The vast number of newly sequenced genomes presents a significant challenge: characterizing the functions of the encoded proteins.
Traditional methods for assigning protein function often rely on similarity to previously studied proteins but a huge number of unknown proteins remain a mystery. This approach creates an "annotation inequality," where well-studied proteins are easily annotated, while a vast universe of uncharacterized proteins remains unexplored.
The research presented here tackles this problem head-on by introducing EvoWeaver, a novel computational method designed to predict gene functional associations from coevolutionary signals.
By analyzing how genes have evolved together across diverse organisms, EvoWeaver aims to inject new information into our understanding of protein functions, particularly for those currently lacking annotations. This approach holds promise for accelerating the discovery of functions for the rapidly expanding collection of sequences.
Key Takeaways
- EvoWeaver provides a method to infer functional associations directly from sequencing data, without relying on existing knowledge or similarity to previously annotated proteins. This helps to combat the problem of annotation inequality and sheds light on those mysterious, unstudied proteins.
- Combines 12 different signals of coevolution from four primary categories: Phylogenetic Profiling, Phylogenetic Structure, Gene Organization, and Sequence Level methods. These signals look at which species have which genes, comparing gene evolutionary "family trees," checking gene location and organization, and analyzing changes in the gene sequences themselves. Combining these diverse signals leads to more accurate predictions.
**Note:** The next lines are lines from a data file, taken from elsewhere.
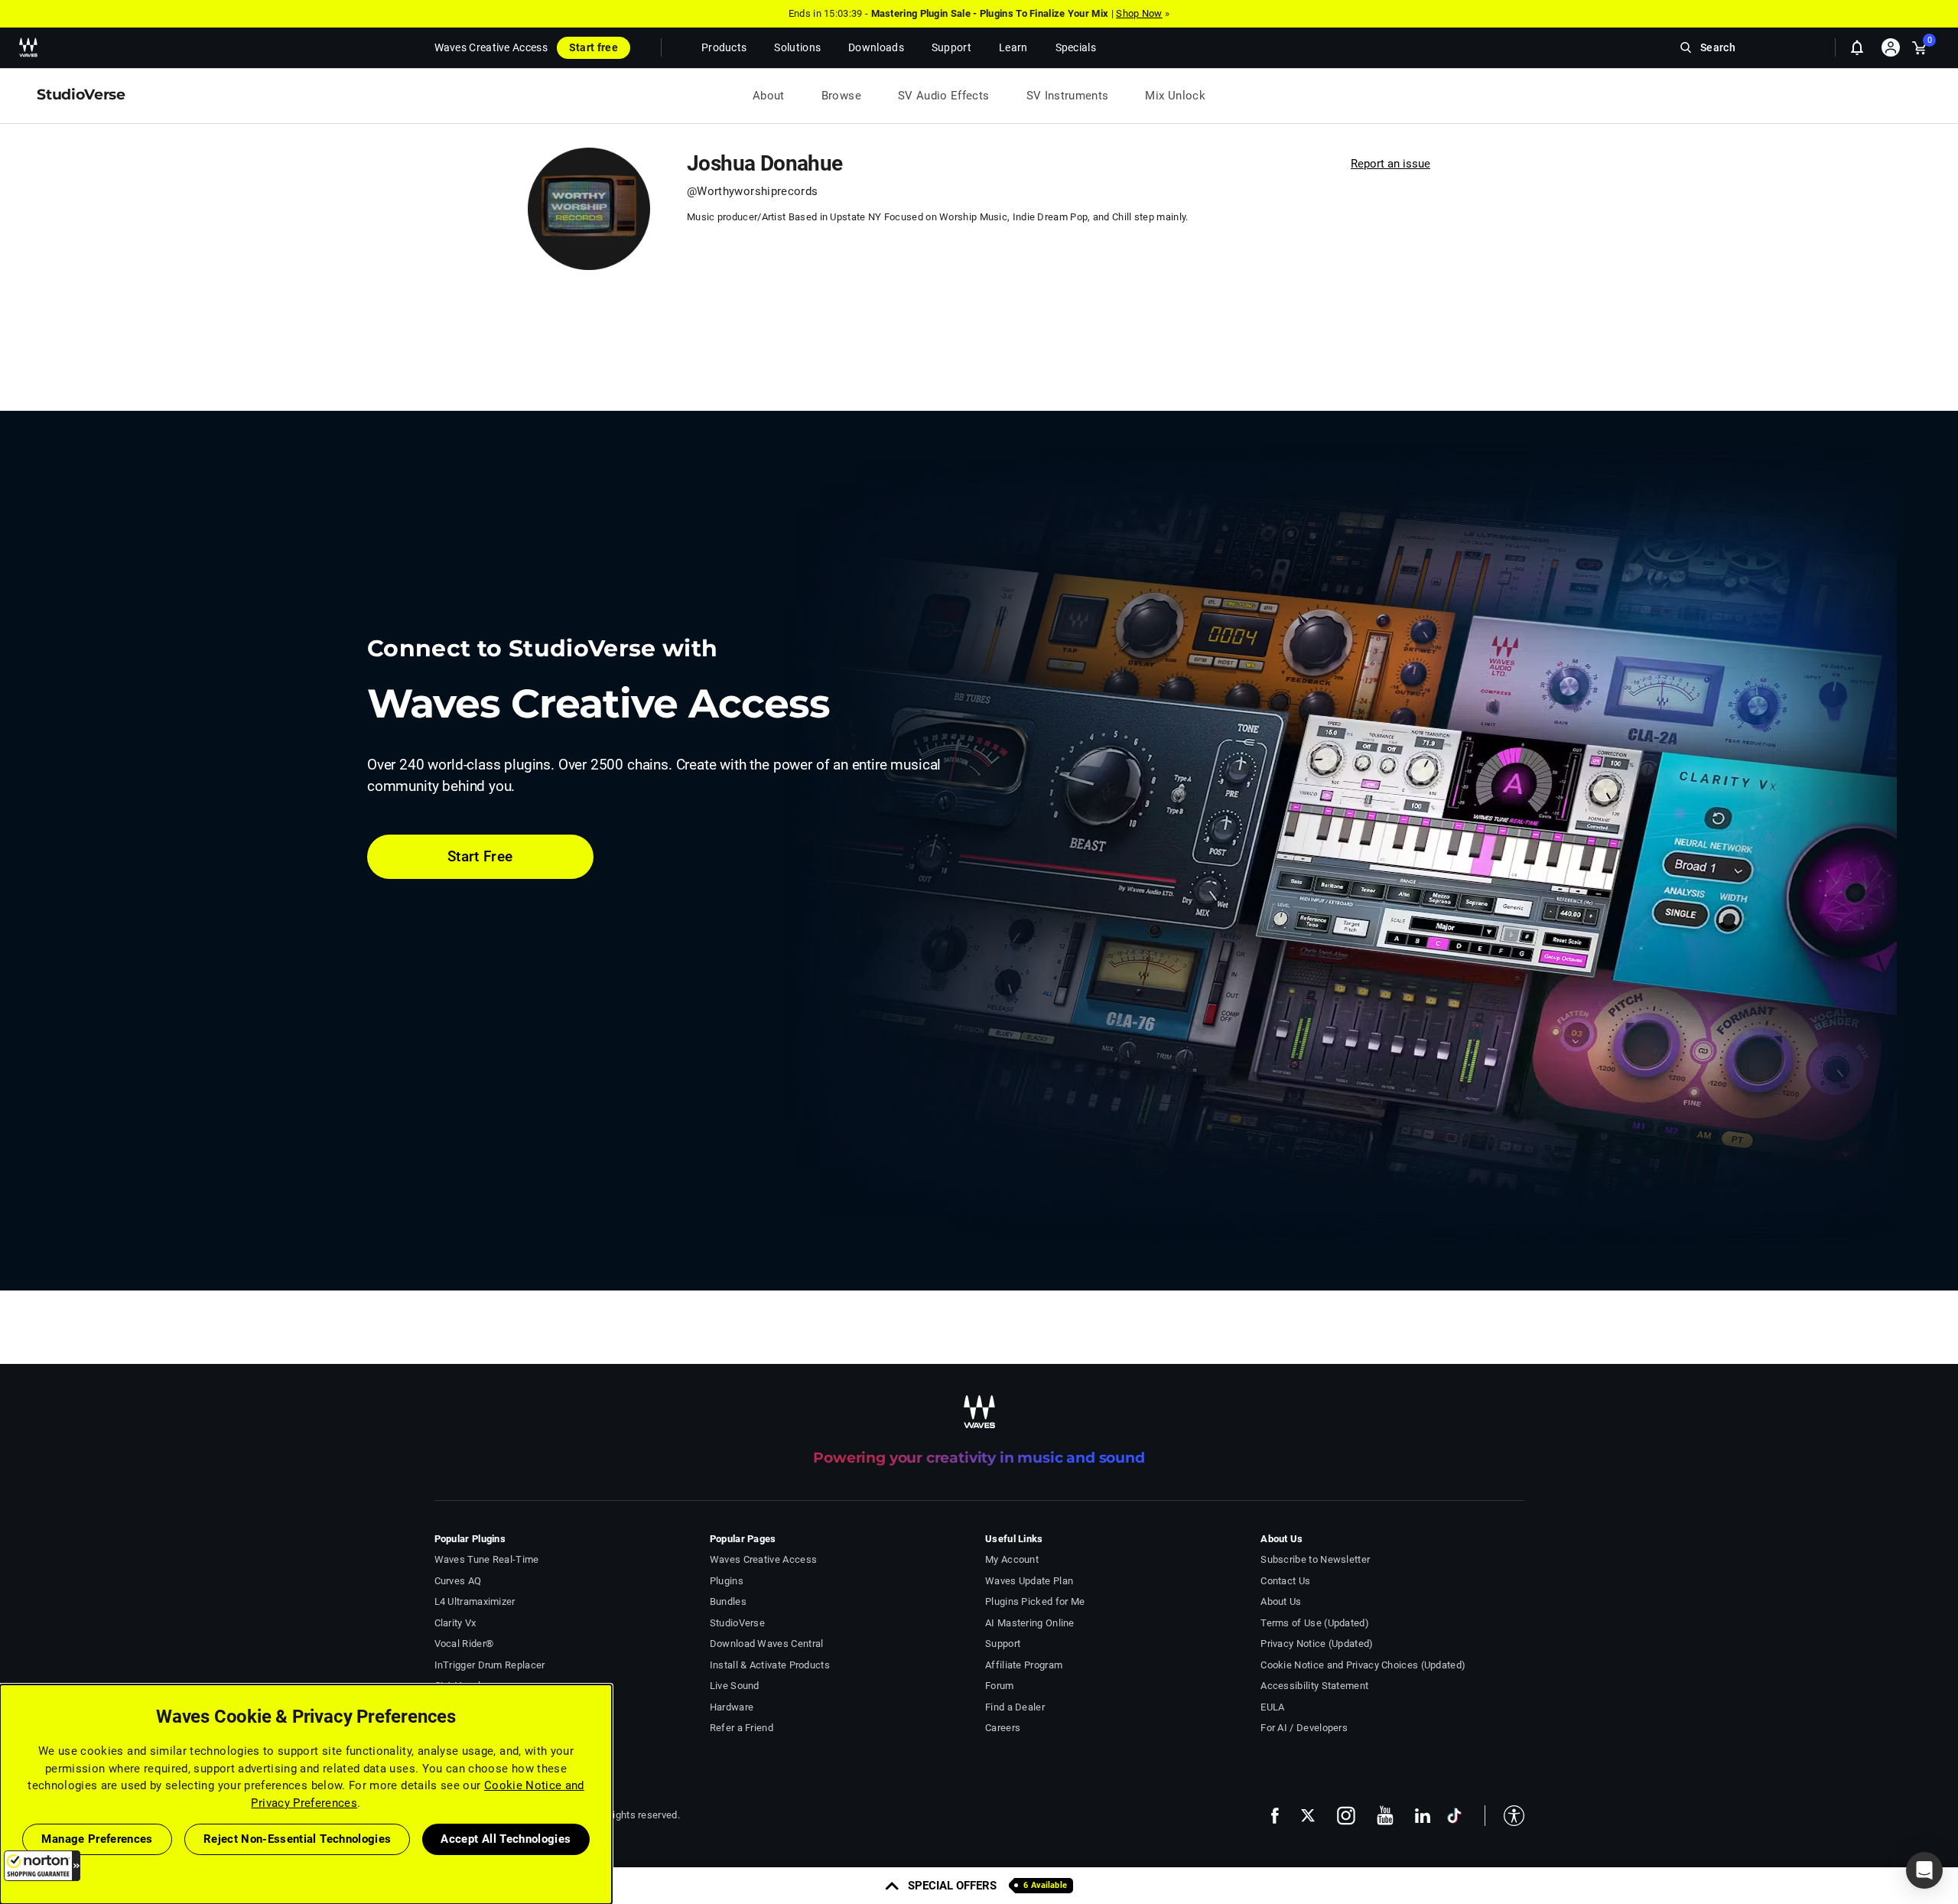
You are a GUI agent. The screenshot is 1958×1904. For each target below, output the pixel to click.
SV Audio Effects (944, 96)
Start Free (480, 856)
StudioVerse (737, 1623)
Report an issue (1390, 164)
- The method is designed for large-scale application, demonstrated by its use on 1545 gene groups from 8564 genomes, making it one of the largest coevolutionary analyses to date. Its predictions are more accurate than individual methods and incorporate statistical testing to reduce false associations.
- EvoWeaver is great at suggesting new ideas ("hypotheses") about how genes might work together, even identifying connections currently missing in major databases like KEGG and STRING.
- EvoWeaver is implemented as part of the SynExtend package for R, making it accessible to researchers.
Fig. 1 | Overview of the EvoWeaver algorithm and benchmarking.
a Phylogenetic trees from groups of orthologous genes serve as the primary input to EvoWeaver. Four categories of coevolutionary signal are quantified for each pair of genes. These signals are combined in an ensemble classifier to predict functional relationships between gene pairs. EvoWeaver provides as output its 12 predictions for signals of coevolution, and can optionally provide an ensemble prediction using built-in pretrained models. b Functional associations often result in correlated gain/loss patterns on a reference phylogenetic tree (e.g., a species tree). EvoWeaver assesses the presence/absence patterns, correlation between gain/loss events, and distance between gain/loss events as signals of coevolution. c Similarity in phylogenetic structure is another indicator of coevolution between genes. EvoWeaver computes topological distance as well as correlation in patristic distances following dimensionality reduction using random projection. d Functionally associated genes sometimes cluster on the genome due to coregulation or horizontal gene transfer. EvoWeaver derives signals from the conservation in gene orientation and the distance between gene pairs. e Functional associations sometimes cause concerted changes in sequences that are interrogated by EvoWeaver. EvoWeaver can analyze nucleotide sequences or amino acid sequences, though nucleotide sequences are pictured here. f Proteins involved in the same complex are functionally associated and can be identified through signals of coevolution. The goal of the Complexes benchmark is to distinguish orthology groups in the same complex (i.e., positives) from those in different complexes (i.e., negatives). g Functional associations between proteins that are adjacent in the same module are stronger than those between different modules. The goal of the Modules benchmark is to distinguish adjacent proteins in the same module from independent modules. Created in BioRender. Lakshman, A. (2025)
Overview
The rapid growth of genome sequencing has created a significant gap between the number of known protein sequences and the number of proteins with experimentally determined functions.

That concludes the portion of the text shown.